The original version of AZORult was written in Delphi programming language. In early May 2019, however, the malware returned and rewritten in C++. This new version of the malware is known as AZORult++.
During the analysis of the new variant, researchers discovered code lines that contain a path to debugging files. This discovery suggests that the malware is still under development because such lines are usually removed as soon as possible.
Researchers also found evidence that the new version of the malware is, in fact, a version of AZORult, and not a new threat. Evidence of this can be found in a section of the code that is left by the developer.
Figure 1: AZORult Directory
A hint left by the malware's developer that proves that this threat is the new version of AZORult. Source: Kaspersky.
All versions of AZORult start the infection process with a checking procedure. The malware aborts the infection processes if it determines that the target system is using any of the following languages: Russian, Belarusian, Kazakh, Tajik, Turkmen, Uzbek, Armenian, Azerbaijani, or Georgian.
Figure 2: AZORult Language Targeting
The fraction of the code that is responsible for language checking. Source: Kaspersky
If the target system does not meet any of the whitelisted criteria, the malware will generate a unique ID for the device. This ID will be used for identification purposes during C&C communication and for the creation of a mutex.
AZORult++ Variant Capabilities
Researchers point out that AZORult++ shares many signature features with its previous version AZORult 3.3. The new variant, however, uses XOR operation with a 3-byte key to encrypt the stolen data sent to its C&C server. It also doesn't include a loader functionality nor does it have support for stealing browser-saved passwords.
The new variant is also capable of launching RDP connections. The malware does so by adding a new user account to the admin's group. The threat will then call a ShellExecute command to open a port and establish a remote connection to the victim's computer. Researchers warn that this trick allows the attackers to connect to the infected machine and take over the system.
Researchers also confirmed that AZORult can download and run additional payloads. The malware saves the malicious files in either the %TEMP% or the %ProgramFiles% folders. If the malware downloads an .exe file, it will run it via a CreateProcess command. Otherwise, it calls a ShellExecute command.
AZORult is designed to cater to its buyers. By using an online administration panel, the malware operators can configure AZORult to steal specific information and potentially drop additional malware samples.

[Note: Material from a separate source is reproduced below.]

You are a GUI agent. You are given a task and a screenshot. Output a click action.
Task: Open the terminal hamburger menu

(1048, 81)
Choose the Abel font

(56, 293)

Notable Incidents Involving AZORult Malware
At the end of 2018, the cybersecurity company Palo Alto Networks spotted a Fallout exploit kit campaign named "FindMyName" that delivered AZORult as a primary payload.
In December 2018, a sextortion campaign attempted to infect users' devices with AZORult, which, in turn, downloaded the destructive GrandCrab ransomware. AZORult was also found to be dropping the STOP ransomware.

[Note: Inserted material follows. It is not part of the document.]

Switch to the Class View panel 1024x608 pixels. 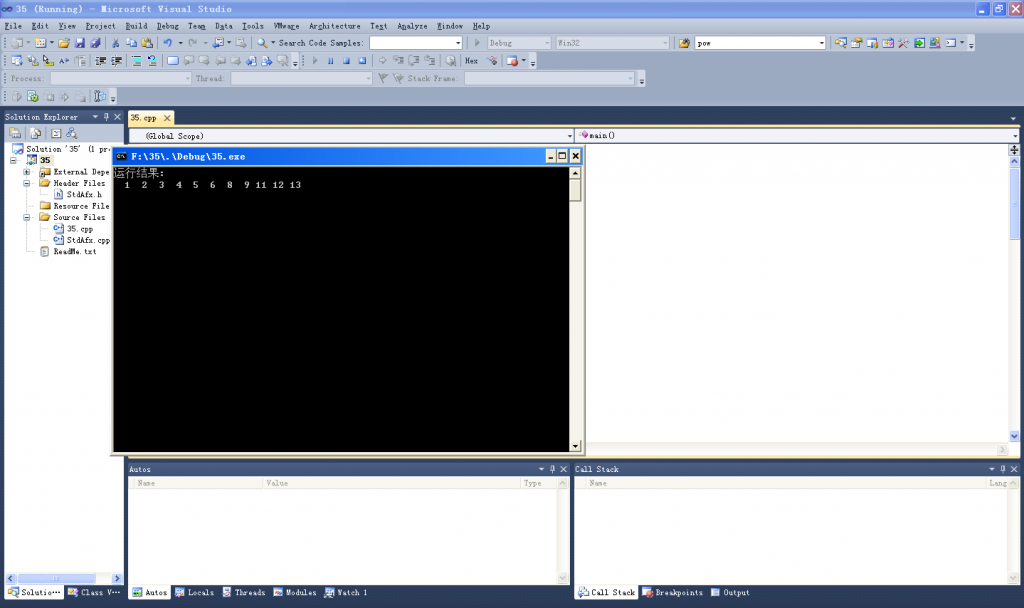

A year and a half later, in February 2020, SANS' Internet Storm Center detected a campaign that used a triple-encrypted downloader to target users with AZORult.
Most recently, coronavirus-themed phishing attacks spread AZORult via emails. Researchers report that the attackers targeted industries such as manufacturing, transportation, pharmaceutical, and cosmetics. The criminals, which are believed to be located in Russia and Eastern Europe, spread messages that were crafted to exploit a Microsoft Office vulnerability. The malicious emails warn the victims of the potential dangers of Coronavirus in the shipping industry. Similar Coronavirus-themed attacks were also spotted to deliver another data-stealing and malware-dropping Trojan Emotet.